Sparc Technologies’ anti-corrosion tests bring graphene-based additives closer to market

Sparc Technologies anti-corrosion graphene based additives ASX SPN 2021
Sparc Technologies is engaging with potential customers regarding incorporating its graphene technology into their global products.

Perth-based Sparc Technologies (ASX: SPN) has moved closer to confirming the commercial suitability of its graphene-based additives for industrial applications following a series of positive anti-corrosion tests.

During three months to 30 June, tests using Sparc’s graphene additives in commercially-available coatings products produced an “exceptional” improvement in anti-corrosion performance and paved the way for the company to apply its technology in marine environments and global shipping applications.

Testing utilised smooth, cold-rolled steel panels with 150 microns of epoxy coating which were subjected to 1,344 hours of salt spray under controlled conditions approximating a C5 highly-corrosive environment (such as industrial areas with high humidity and coastal areas with high salinity).

The environment was intended to amplify observable differences in corrosion performance between the various samples.

Panels in the control group had no graphene added to the paint, while the panels with graphene exhibited up to 62% improvement in corrosion resistance.

In the context of Sparc’s targeted customer industries, this result represents a potential for substantial performance improvements.

Anti-corrosion test work continues with a six-month ISO12944 (the international standard for corrosion protection) cyclic ageing test program underway.

Test results and industry partner discussions are expected to progress throughout the next quarter.

PFAS adsorption agreement

In early June, Sparc entered into an agreement with Australian environmental remediation company JBS&G to allow for the immediate testing under field conditions of its functionalised graphene for the adsorption of PFAS (per- and polyfluoroalkyl substances).

The testing was enabled through research and development undertaken at the University of Adelaide and will involve the development of a pilot plant for adsorption from contaminated water via graphene filtration.

The plant will be located at a site where JBS&G is currently undertaking remediation.

Testing of functionalised graphene for the adsorption and immobilisation of PFAS in soil will also be conducted as a separate project within the same agreement.

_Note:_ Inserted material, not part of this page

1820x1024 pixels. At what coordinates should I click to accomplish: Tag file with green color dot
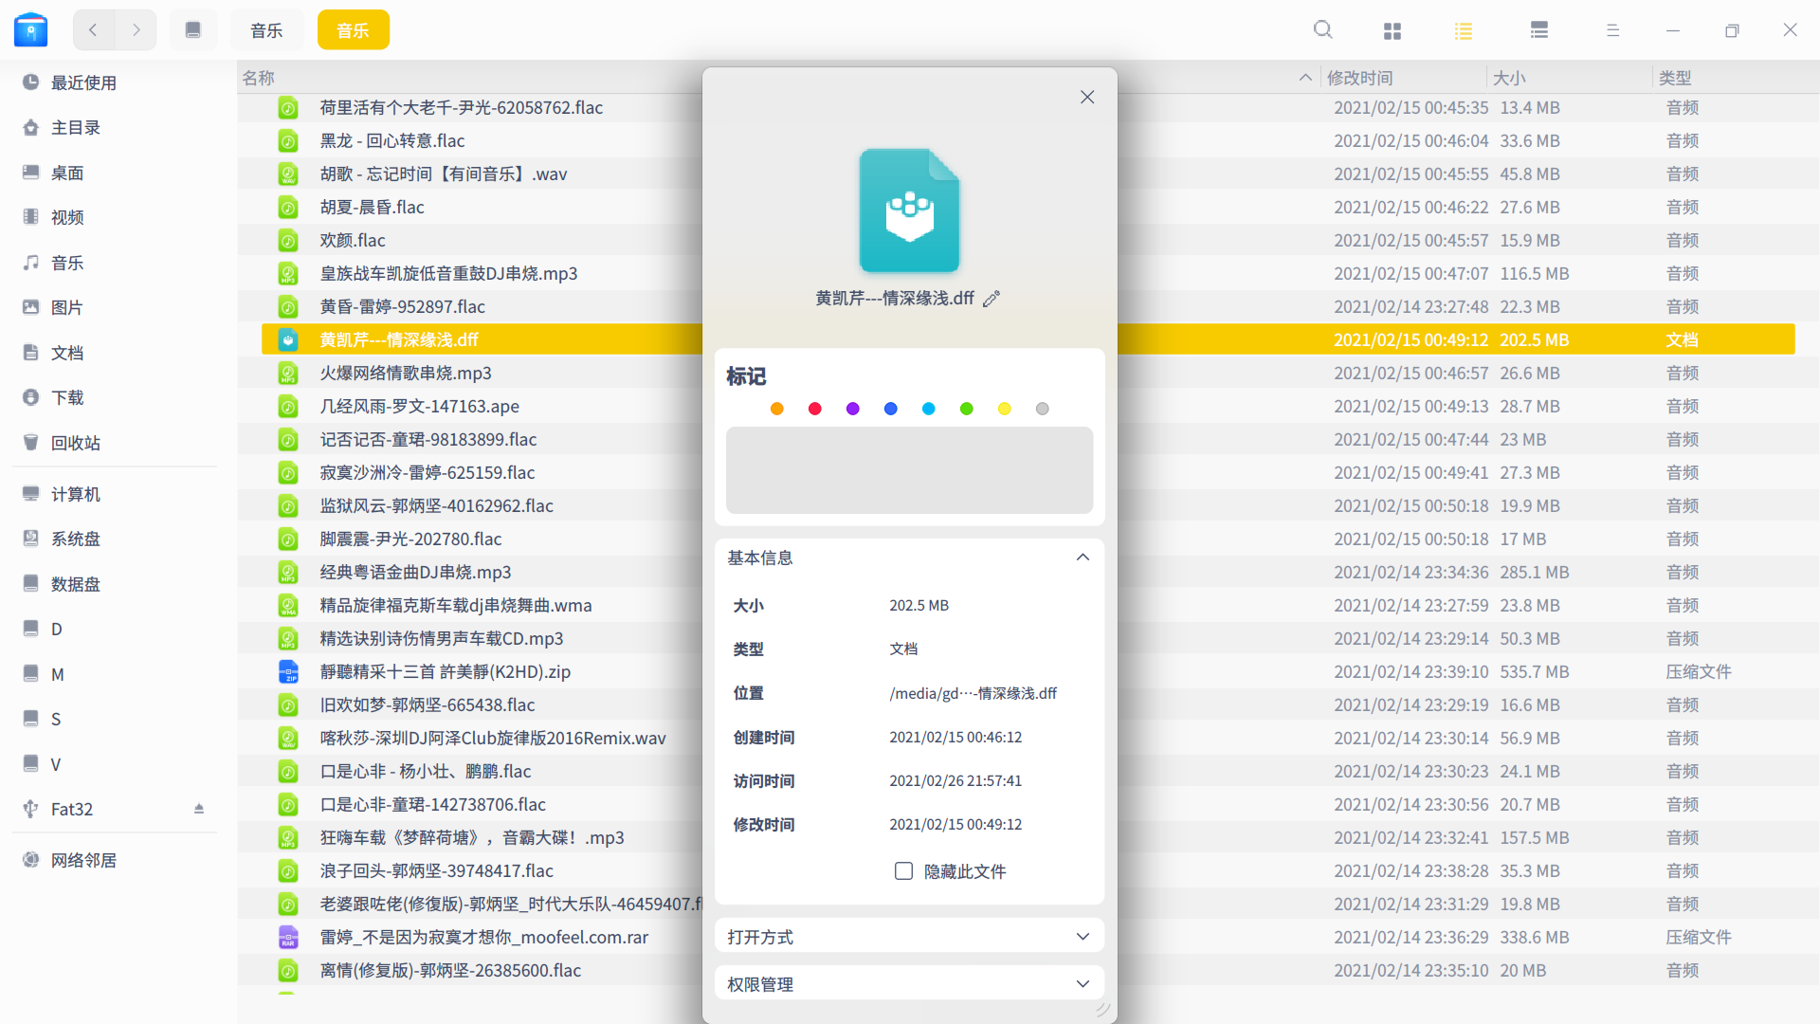pyautogui.click(x=966, y=409)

Sparc and JBS&G have agreed to commence a scoping study to determine the economic feasibility of using graphene-based adsorbent, as well as the options with regards to supply agreements for the sale of graphene-based adsorbent filter products.

New managing director

Sparc chief executive officer Mike Bartels was appointed to the role of managing director this month.

Mr Bartels joined the company in March to lead a strategic review focused on streamlining research and development activities and fast-tracking commercialisation opportunities.

He brings a depth of experience to the job through previous roles as global head of marketing, business development manager and sales director for paint, protective coatings and insulation products for major multinational coatings companies.

Sparc’s primary focus remains on commercialising graphene technologies and products developed from the research and development of graphene-based materials.

At the end of the quarter, Sparc had a reported $2.93 million cash at bank.